Kultursommer Nordhessen: Berliner A-capella-Band Onair überzeugt mit ihrem Auftritt

Eschwege. Wem das Vokal-Ensemble „Onair" bisher noch nichts gesagt hat, muss sich keine Gedanken machen: Die Band gibt es erst seit 2013. Der Auftritt im Eschweger E-Werk legt aber nahe, dass man sich spätestens jetzt mit der Band beschäftigen sollte.

Denn seit 2013 haben die sechs Sänger einen rasanten Senkrechtstart hingelegt und gleich bei ihren ersten Auftritten auf dem Arhus Vocal Festival in Dänemark und dem Wettbewerb „vocal.total“ in Graz die Konkurrenz alt aussehen lassen. Also hat der Kultursommer Nordhessen sofort zugegriffen und präsentierte die A-capella-Band in seinem Sommerprogramm nun auch in Eschwege im E-Werk.
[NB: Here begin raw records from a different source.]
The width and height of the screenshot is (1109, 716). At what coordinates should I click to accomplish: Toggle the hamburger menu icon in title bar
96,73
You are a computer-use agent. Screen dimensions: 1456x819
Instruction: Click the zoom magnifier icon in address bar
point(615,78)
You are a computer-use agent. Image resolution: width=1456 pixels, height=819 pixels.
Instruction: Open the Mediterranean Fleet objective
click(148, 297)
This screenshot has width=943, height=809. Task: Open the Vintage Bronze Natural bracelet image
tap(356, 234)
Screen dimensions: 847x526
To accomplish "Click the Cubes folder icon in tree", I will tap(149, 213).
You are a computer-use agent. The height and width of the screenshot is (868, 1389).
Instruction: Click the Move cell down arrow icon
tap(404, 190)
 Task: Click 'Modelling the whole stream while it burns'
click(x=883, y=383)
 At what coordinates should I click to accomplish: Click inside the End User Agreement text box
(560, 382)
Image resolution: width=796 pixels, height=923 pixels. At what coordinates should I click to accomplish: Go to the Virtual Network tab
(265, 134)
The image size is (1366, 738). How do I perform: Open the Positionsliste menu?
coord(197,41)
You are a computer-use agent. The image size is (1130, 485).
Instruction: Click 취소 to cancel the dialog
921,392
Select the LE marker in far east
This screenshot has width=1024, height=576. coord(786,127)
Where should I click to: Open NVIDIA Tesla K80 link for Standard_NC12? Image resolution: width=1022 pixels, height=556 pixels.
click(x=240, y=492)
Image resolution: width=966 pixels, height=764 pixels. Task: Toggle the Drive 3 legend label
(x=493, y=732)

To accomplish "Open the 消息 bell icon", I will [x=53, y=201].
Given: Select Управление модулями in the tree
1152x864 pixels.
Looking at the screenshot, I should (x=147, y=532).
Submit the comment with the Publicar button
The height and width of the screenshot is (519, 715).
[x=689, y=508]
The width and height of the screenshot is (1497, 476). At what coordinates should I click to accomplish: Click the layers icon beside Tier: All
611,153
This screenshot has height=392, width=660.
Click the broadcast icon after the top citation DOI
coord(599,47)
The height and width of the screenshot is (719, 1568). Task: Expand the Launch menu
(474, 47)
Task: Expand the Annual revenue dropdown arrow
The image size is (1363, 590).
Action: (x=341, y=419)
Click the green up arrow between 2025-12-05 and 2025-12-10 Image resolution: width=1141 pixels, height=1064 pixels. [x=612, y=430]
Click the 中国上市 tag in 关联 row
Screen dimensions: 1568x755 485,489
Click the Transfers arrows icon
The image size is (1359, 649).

Und der Eindruck bestätigt sich. „Onair“ scheinen das Genre ein wenig zu revolutionieren. Wer die sechs Musiker aus Berlin einmal gehört hat, der wird sie so schnell nicht wieder vergessen können. Vorausgesetzt natürlich, man mag die Musikrichtung. In ihren Arrangements bekannter Stücke und Eigenkompositionen vermischen sich Elemente des Jazz mit Pop und Elektronik. So präsentieren sie Trude Herrs „Morgens immer müde“ als Dub-Step, hauchen dem alten Lied damit wieder neues Leben ein. Sie wagten sich an Rock-Klassiker wie „The Show must Go On“ von Queen - den opulenten Soundteppich ganz ohne Instrumente erzeugen zu wollen, ist ein Wagnis. Denn hier heißt es aus allen Rohren zu feuern. Doch es geling ihnen scheinbar mühelos.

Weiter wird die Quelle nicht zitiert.